In order to complete the practicum, I need to complete at least 3 sessions teaching. Unfortunately, most classes were finished and on holiday before exams so there were very few classes left, so we taught in groups and pairs. Before I could teach my own class I needed to observe the associate teacher to learn and understand new ideas and techniques and then prepare my lesson plans two days beforehand. It was my first-time teaching in a pair, at first I found it hard to work together during the planning because the time have for a class is less than an hour, we had to plan any activities that were short and effective. Everyone came up with different ideas, so we needed to agree on the best one. However, everything was smooth and easy during the lesson, we shared roles and helped each other running the activities in a smooth and punctual way. There was lots of involvement from the Thai students; they are polite, enthusiastic and eager to learn. They also like being competitive which make the class lively. I completed 3 short sessions as required, and working in group was great as we learnt a lot of activity ideas from them. I learnt to work in a team and share what my knowledge and experience too.
Besides teaching, we also spent time travelling, shopping, eating, and doing traditional dancing for cultural exchange performance. The culture exchange day happened on the 22nd March. Thai and Cambodian students showed our traditional dancing to represent both countries. And then we presented about Cambodia, including Cambodian culture, tourism, symbols and lifestyle. It is a chance for Thai students to understand Cambodia because one day they might have their practicum in Cambodia, too.
How has the trip impacted you and your degree?

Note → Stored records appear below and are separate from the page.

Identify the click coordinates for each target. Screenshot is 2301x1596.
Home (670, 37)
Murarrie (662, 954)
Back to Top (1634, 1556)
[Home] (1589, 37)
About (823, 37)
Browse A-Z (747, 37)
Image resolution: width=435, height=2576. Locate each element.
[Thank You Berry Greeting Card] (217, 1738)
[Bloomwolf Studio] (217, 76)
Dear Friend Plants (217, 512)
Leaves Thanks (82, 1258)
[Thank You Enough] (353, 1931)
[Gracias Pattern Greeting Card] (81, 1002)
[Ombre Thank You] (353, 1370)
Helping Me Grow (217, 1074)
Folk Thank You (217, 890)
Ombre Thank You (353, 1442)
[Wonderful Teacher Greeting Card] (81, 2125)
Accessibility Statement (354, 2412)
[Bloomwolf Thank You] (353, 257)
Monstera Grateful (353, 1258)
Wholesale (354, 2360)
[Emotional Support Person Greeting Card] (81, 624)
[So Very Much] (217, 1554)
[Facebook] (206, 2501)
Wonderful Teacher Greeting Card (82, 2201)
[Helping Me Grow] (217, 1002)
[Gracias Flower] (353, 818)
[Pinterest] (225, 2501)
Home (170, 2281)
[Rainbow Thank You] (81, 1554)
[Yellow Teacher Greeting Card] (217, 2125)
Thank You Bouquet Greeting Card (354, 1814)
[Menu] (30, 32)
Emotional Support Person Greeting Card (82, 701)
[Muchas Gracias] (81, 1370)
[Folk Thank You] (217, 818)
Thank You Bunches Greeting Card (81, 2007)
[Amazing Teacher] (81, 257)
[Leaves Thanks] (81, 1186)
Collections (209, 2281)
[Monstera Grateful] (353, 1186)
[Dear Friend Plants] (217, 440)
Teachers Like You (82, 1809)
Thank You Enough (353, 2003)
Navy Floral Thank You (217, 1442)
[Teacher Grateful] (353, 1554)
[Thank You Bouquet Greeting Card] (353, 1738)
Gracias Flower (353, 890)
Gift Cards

Most of the students want to conduct the teaching practicum in Thailand to gain new experiences teaching foreign students. The most experience I gained came from observing my friends and the associate teacher, so I can apply their techniques into my teaching. Next, is to gain credit. The certificate from an outside country will identify that I’m an outstanding student, so it helps me to apply for other courses and improve my employability. I also got to see new cultures outside Cambodia, to taste new foods and to talk to new people. Even though it was only two weeks, I learnt a lot!